I did not expect to find what I recently did in a Harvard Business School newsletter – an item called Conducting Layoffs: 'Necessary Evils' at Work
* in which the authors Margolis and Molinsky say:

"We define a necessary evil as a work-related task that requires a person to cause physical, emotional, or material harm to another human being in order to advance a perceived greater good,"

This definition could apply to non-work as well, of course. The DIY relationship industry produces tons of material but only a little of great use unless you are in very low conflict situations. There are a couple of management / self-help market books where this is handled explicitly. See Difficult Conversations (Stone, Patten and Heen, 1999) and Crucial Confrontations (Patterson, Grenny, McMillan, Switzler, 2005). Jim Camp engages the same ground from a negotiation viewpoint in Start with No (2002). These books are uncommon in the communication and negotiation literatures. Mainstream communications texts have varieties of conflict management by conflict avoidance, easing-in strategies and keep everyone comfortable ethics – ones where words like power and anger are hard to find in the indexes.

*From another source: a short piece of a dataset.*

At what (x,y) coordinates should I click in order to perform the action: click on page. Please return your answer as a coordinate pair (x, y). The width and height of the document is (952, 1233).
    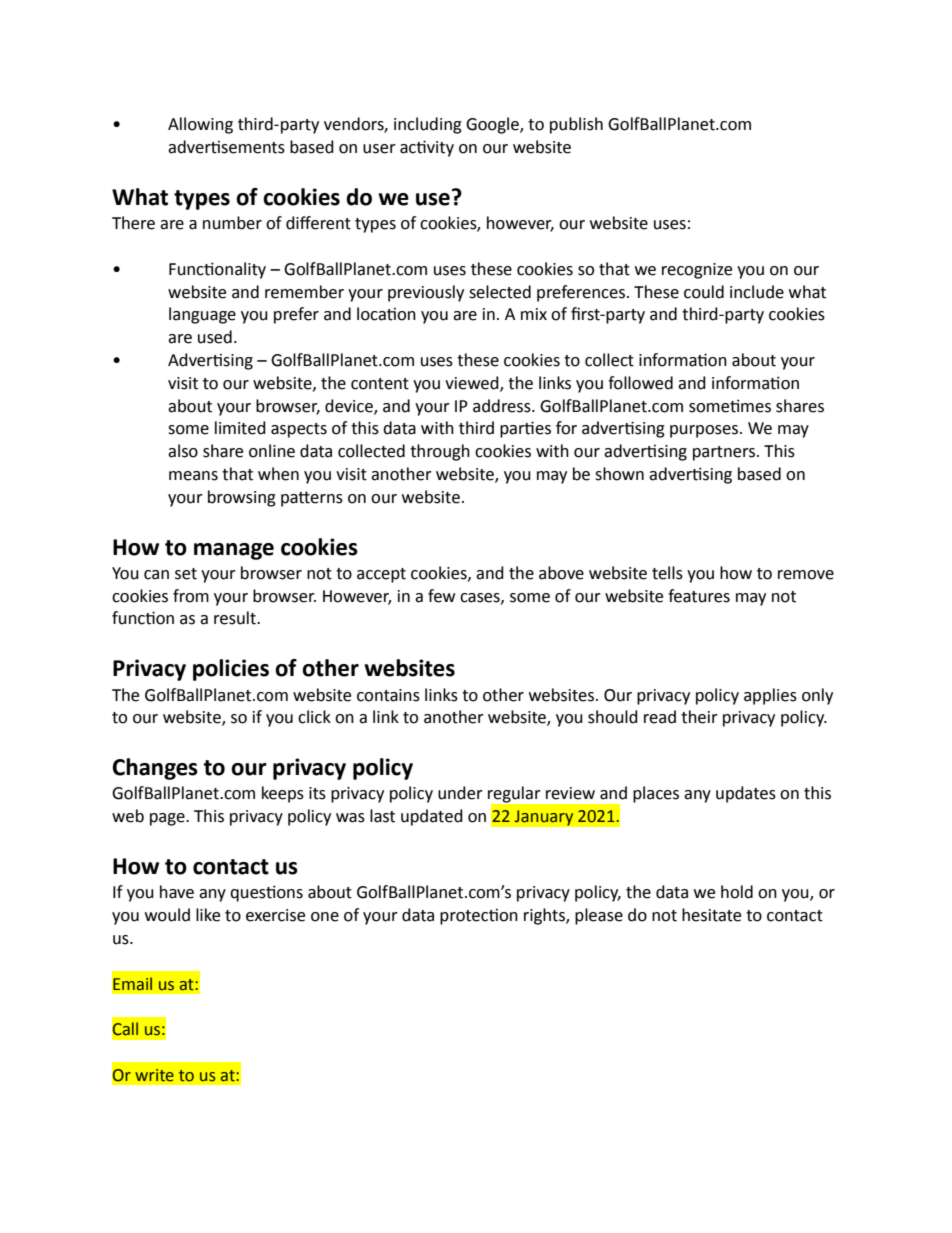
    Looking at the image, I should click on (168, 819).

Arguments about the character of possible requisite violences must cover at least three things:

  • Is the act in question really necessary? e.g.- is the precipitating threat big and real enough that not to mention it would constitute a significant risk to others? If there's a doubt, their right to consider the risk is bigger than your right to decide for them.
  • Is it just? (arrived at by influenceable processes as above and with reasonably balanced outcomes)? That is, will the action bear roughly equally on all affected by it, or will the reasons for unbalanced outcomes be convincing and available to all?
  • Are the means and level of the act appropriate to the circumstances? Will the act achieve the appropriate end (informing people, providing pathways of response) and at the right level of intensity?


* The Harvard mob's use of 'necessary evils' in the title signals to me a borderline moral unease with their material. The ' ' casts a pall over their engagement with violence, a pall which suggests it is unethical, bad, etc. The presumptive counterpoint of the ' evils' by "greater good" intensifies the pall. This good /bad split is characteristic of simplistic moral thinking. That simplicity, however is exactly appropriate as a first response to serious threats – necessary but unrequisite violences. This is the response of our core defence systems. When we are also constantly under pressure from various kinds and sizes of violences, simplistic response is likely to be sustained, tending towards continuous presence in our appreciation of the world.